It would have been cool though to have been Humphry Davy, trying out laughing gas for the first time.

Monday, July 27, 2009

Ballooning

Every now and then one comes across a book that seems written-to-order, which may also mean that one should have researched and written it oneself. So it is with me and Richard Holmes's The Age of Wonder: How the Romantic Generation Discovered the Beauty and Terror of Science. I had enjoyed Holmes's two-volume biography of Coleridge a few years ago, and the title of his current volume made it irresistible.

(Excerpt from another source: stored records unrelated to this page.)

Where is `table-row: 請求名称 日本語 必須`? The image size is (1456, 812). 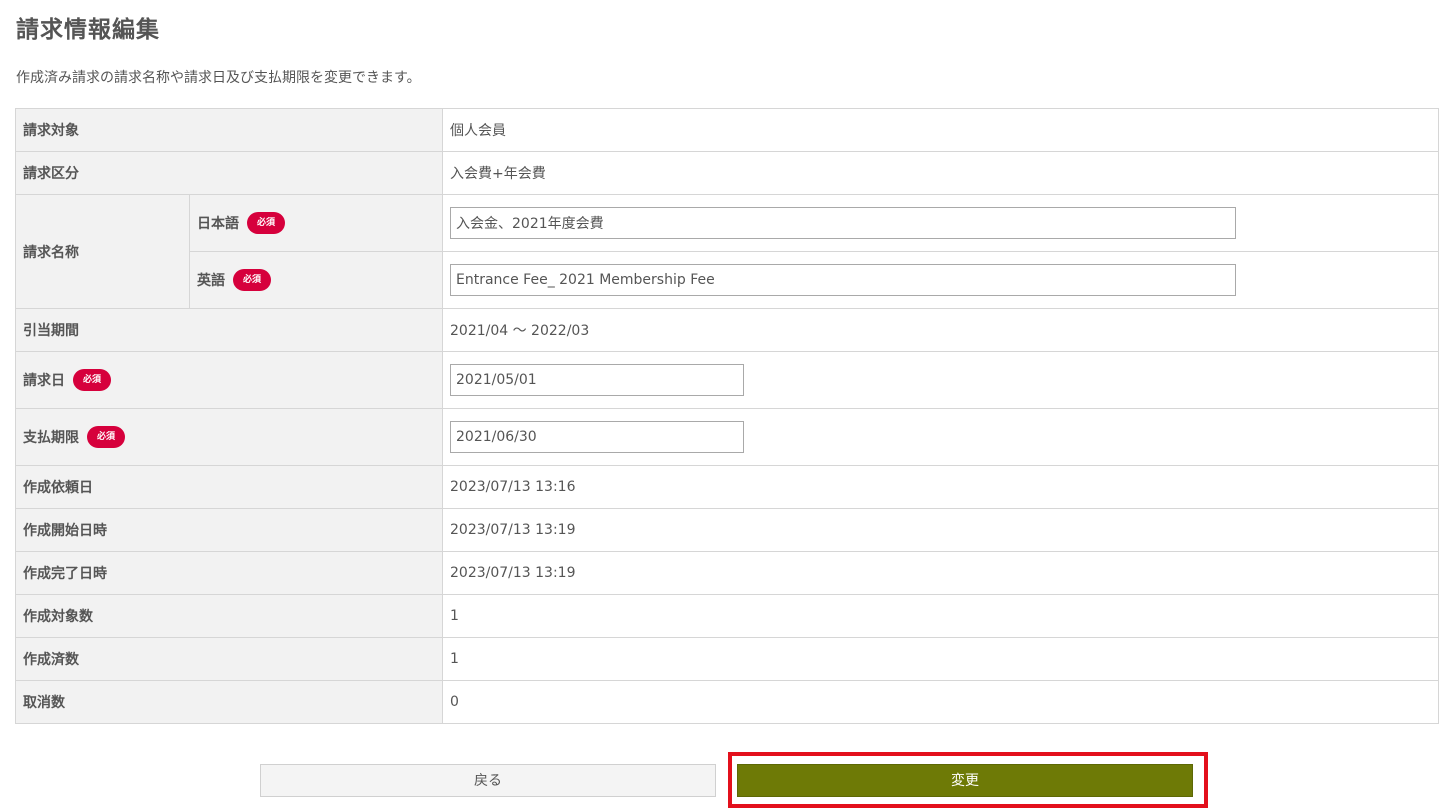
table-row: 請求名称 日本語 必須 is located at coordinates (727, 252).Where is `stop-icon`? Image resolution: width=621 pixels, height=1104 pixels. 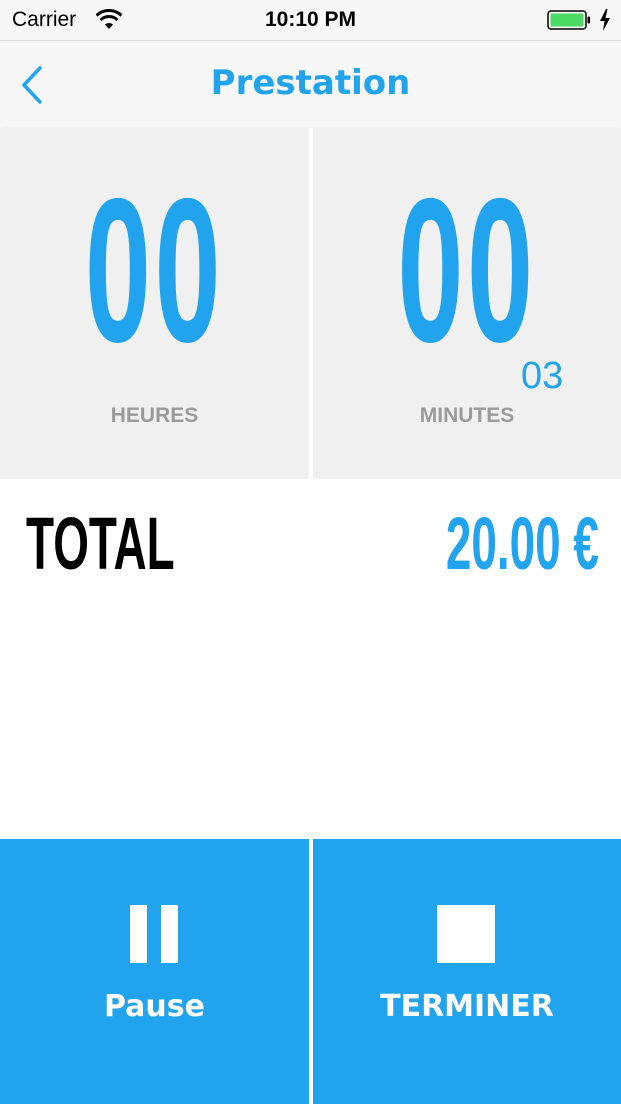 stop-icon is located at coordinates (466, 934).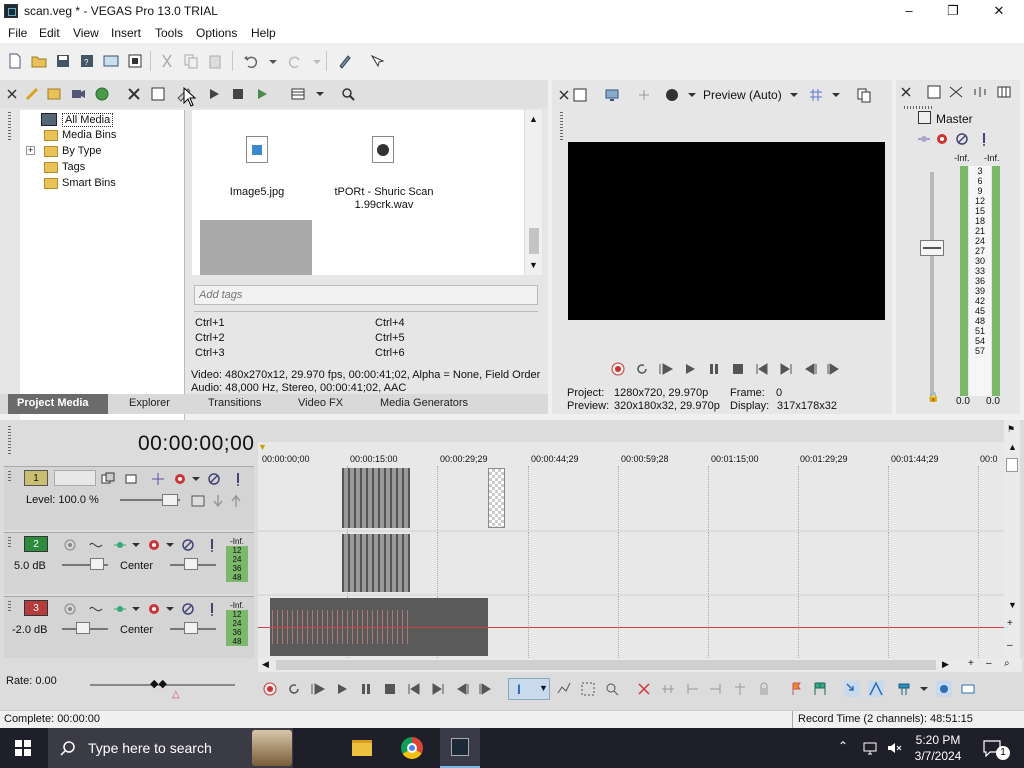 This screenshot has height=768, width=1024. What do you see at coordinates (668, 689) in the screenshot?
I see `trim-icon` at bounding box center [668, 689]. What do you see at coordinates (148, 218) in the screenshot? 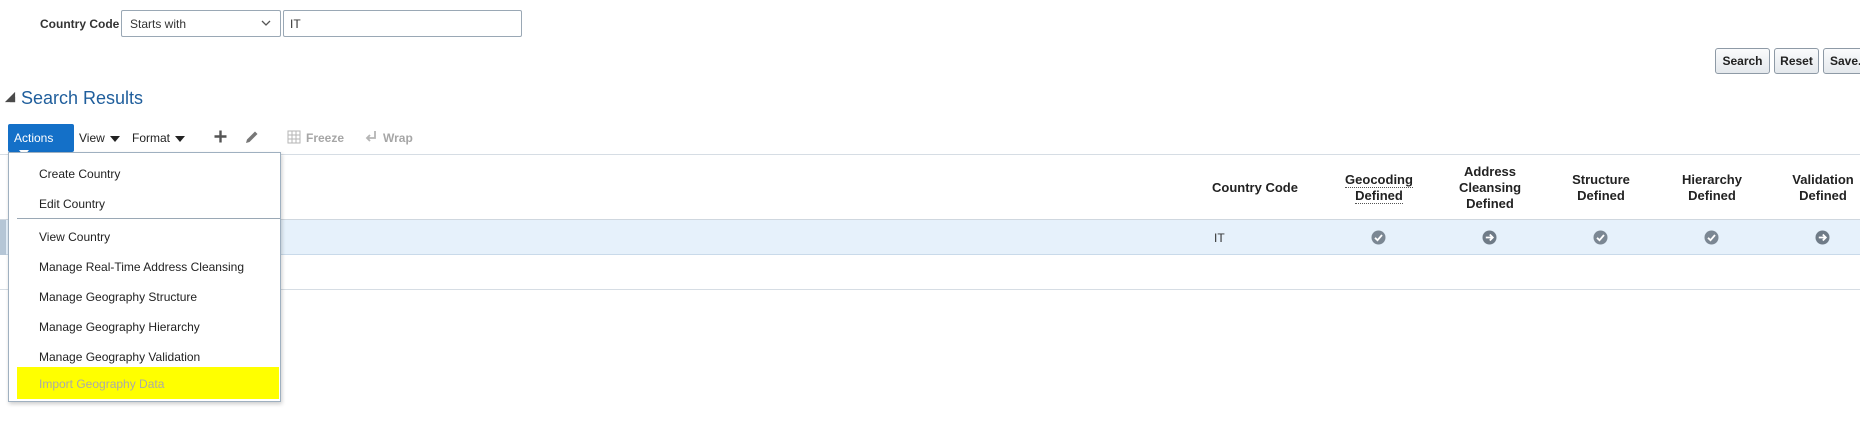
I see `menu-separator` at bounding box center [148, 218].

I'll have more to say when I finish it, but for now I thought I'd share his account of one of the first hot air balloon rides. The first one took place in Paris in November, 1783; it was a 27-minute relatively low-altitude and haphazard drift over the rooftops (but given that it was the first ever of its kind, triumphant nonetheless). The second one occurred just ten days later, also in Paris, and was reportedly watched by several hundred thousand spectators (somehow one doesn't think about such massive assemblages prior to modern times). Here is Holmes's description:

Dr. Charles later recalled his feelings as the balloon lifted above the trees of the Tuileries and across the Seine. "Nothing will ever quite equal that moment of total hilarity that filled my whole body at the moment of take-off. I felt we were flying away from the Earth and all its troubles for ever. It was not mere delight. It was a sort of physical ecstasy. My companion Monsieur Robert murmured to me -- I'm finished with the Earth. From now on it's the sky for me! Such utter calm. Such immensity!" Benjamin Franklin, American Ambassador in Paris, watched the launch through a telescope from the window of his carriage. Afterwards he remarked: "Someone asked me -- what's the use of a balloon? I replied -- what's the use of a newborn baby?"
Two hours later they landed twenty-seven miles away at Nesle, skimming across a field and chased by a group of farm workers, "like children chasing a butterfly." Once the balloon was secured, in a moment euphoria Dr. Charles asked M. Robert to step out of the basket. Released of his weight, and with Charles alone aboard, the balloon rapidly relaunched and climbed into the sunset, reaching the astonishing height of 10,000 feet in a mere ten minutes. One thousand feet per minute: a truly formidable and terrifying ascent. Dr. Charles kept calmly observing his instruments, and making notes until his hand was too cold to grasp the pen. "I was the first man ever to see the sun set twice in the same day. The cold was intense and dry, but supportable. I had acute pain in my right ear and jaw. But I examined all my sensations calmly. I could hear myself living, so to speak."
He began gently to release the hydrogen gas-valve. Within thirty-five minutes he was safely back on terra firma--a term that took on new meaning--alighting a mere three miles from his first landing point. His ascent had been almost vertical. It was the first solo flight in history. "Never has a man felt so solitary, so sublime,--and so utterly terrified." Dr. Charles never flew again.

For sheer novelty and adventure, did the moon landing have anything on this?